A year later, much of Gaza remains in ruins amid Israel's continued blockade on the territory, which includes a near total ban on reconstruction materials such as cement, glass and iron. Israel controls all of Gaza's border crossings except for Rafah, which is managed by Egypt, which typically co-ordinates its opening with Israel. Some 40,000 Gazans still have no electricity and power outages take place eight hours a day, four days a week for most areas of the enclave, according to Gisha, an Israeli human rights group that advocates for Palestinian rights. Furthermore, 10,000 people still have no access to running water.

The impoverished territory's economy has worsened. According to Gisha, 97 per cent of factories remain shut, the unemployment rate has risen to 42 per cent and 80 per cent of the region's inhabitants are dependent on food aid. Late last week, Richard Falk, the UN's special rapporteur on human rights in the Palestinian territories, condemned a "tragic failure" by Europe and the US to end Israel's blockade of Gaza and urged them to consider threatening Israel with economic sanctions should the siege not be lifted.

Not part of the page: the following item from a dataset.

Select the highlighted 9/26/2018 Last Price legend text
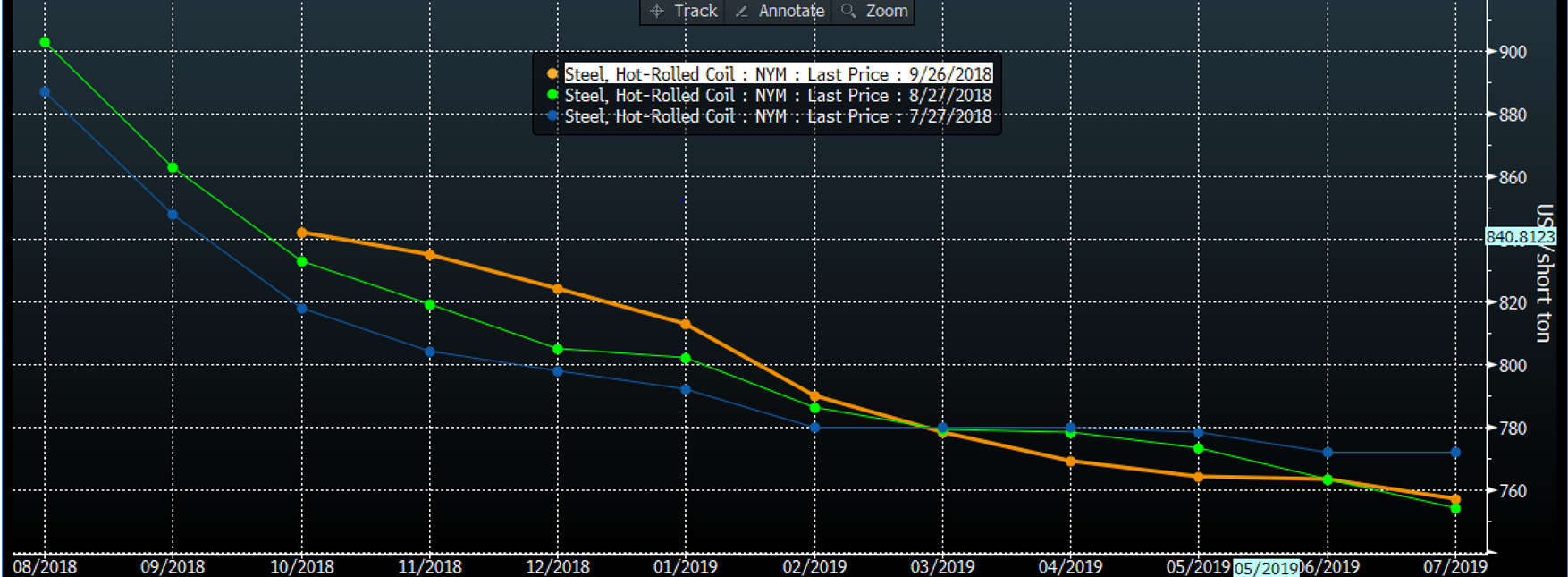Viewport: 1568px width, 577px height. click(x=778, y=74)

While Israel's blockade continues to impede Gaza's recuperation, the decrease of rocket fire on its own territory has spurred an economic revival in the towns that had been hardest hit by the rocket barrages. Indeed, some 240 rockets and mortar shells have been fired on Israel since it ended the attacks, about 90 per cent less than during the offensive. In Sderot, a southern Israeli community of 19,000 people, which had appeared like a ghost town during last year's onslaught as hundreds of residents escaped the rockets, is a prime example. In recent months, real estate prices have climbed by about 40 per cent, while demand for apartment rentals has jumped and the construction of a new shopping centre is underway.

But for Israel, the relative calm on its border with Gaza has come hand in hand with international condemnation of the human toll from its attacks. The killing of hundreds of Palestinian civilians had prompted a UN investigative team to accuse Israel of violating international laws on war and deliberately targeting civilians. Israel has rejected the damning report of the UN mission, led by respected South African judge Richard Goldstone, as biased and has engaged in diplomatic efforts to hinder it from reaching the International Criminal Court in The Hague, which could result in the possible prosecution of senior Israeli military and political figures.

Like their government, many Israelis remain convinced that the onslaught was justified, and the country's mainstream media have since barely reported on the damage it has wrought on Gazans. Gideon Levy, a prominent left-wing journalist for Haaretz, a liberal Israeli newspaper, lamented the lack of coverage on Gaza, which he partly blamed on the government's banning of Israeli journalists from entering the enclave. But he also suggested that fellow reporters have opted to be apathetic to the effects of Israel's actions on Gazans, and added: "For more than three years, there has not been an Israeli journalist in Gaza, but there is no sound of protest from the media - Gaza is closed to reporters, but they do not care."